[Saved entries]

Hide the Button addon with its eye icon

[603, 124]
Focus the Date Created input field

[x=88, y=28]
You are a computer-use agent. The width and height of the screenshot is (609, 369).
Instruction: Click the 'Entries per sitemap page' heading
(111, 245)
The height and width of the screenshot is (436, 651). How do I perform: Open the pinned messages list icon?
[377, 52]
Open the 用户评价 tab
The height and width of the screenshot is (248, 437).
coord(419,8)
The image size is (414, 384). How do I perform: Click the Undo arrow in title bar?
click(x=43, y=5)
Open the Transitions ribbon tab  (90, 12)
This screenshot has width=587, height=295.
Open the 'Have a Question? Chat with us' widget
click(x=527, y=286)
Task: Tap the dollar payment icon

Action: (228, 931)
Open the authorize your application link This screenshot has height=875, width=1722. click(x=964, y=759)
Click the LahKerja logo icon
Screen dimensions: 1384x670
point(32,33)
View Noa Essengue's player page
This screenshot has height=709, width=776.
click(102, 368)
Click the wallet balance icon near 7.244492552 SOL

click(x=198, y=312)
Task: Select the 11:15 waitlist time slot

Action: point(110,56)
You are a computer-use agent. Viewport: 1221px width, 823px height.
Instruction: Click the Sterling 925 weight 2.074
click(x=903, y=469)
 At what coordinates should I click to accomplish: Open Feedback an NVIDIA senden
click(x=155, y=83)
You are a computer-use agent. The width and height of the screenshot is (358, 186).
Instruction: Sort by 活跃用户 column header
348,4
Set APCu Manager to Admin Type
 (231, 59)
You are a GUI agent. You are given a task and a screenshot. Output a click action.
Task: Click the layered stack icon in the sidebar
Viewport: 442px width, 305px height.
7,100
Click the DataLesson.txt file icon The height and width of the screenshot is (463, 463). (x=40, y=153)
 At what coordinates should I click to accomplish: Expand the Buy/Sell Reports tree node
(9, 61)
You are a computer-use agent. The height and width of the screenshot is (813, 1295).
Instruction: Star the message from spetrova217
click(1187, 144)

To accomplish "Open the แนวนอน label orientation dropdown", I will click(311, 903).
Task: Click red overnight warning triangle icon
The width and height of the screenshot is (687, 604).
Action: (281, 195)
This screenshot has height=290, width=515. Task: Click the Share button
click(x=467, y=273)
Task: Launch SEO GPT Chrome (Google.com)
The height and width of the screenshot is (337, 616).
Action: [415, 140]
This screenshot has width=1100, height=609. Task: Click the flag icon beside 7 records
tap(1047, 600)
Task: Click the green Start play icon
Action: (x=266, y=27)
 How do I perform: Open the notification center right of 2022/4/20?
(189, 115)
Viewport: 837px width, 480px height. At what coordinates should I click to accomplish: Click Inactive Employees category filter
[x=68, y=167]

EXERCISE OBJECTIVE: Looking back at the data above, tally each line that includes the word "agent", then answer with the total alone.

OUTPUT BELOW: 5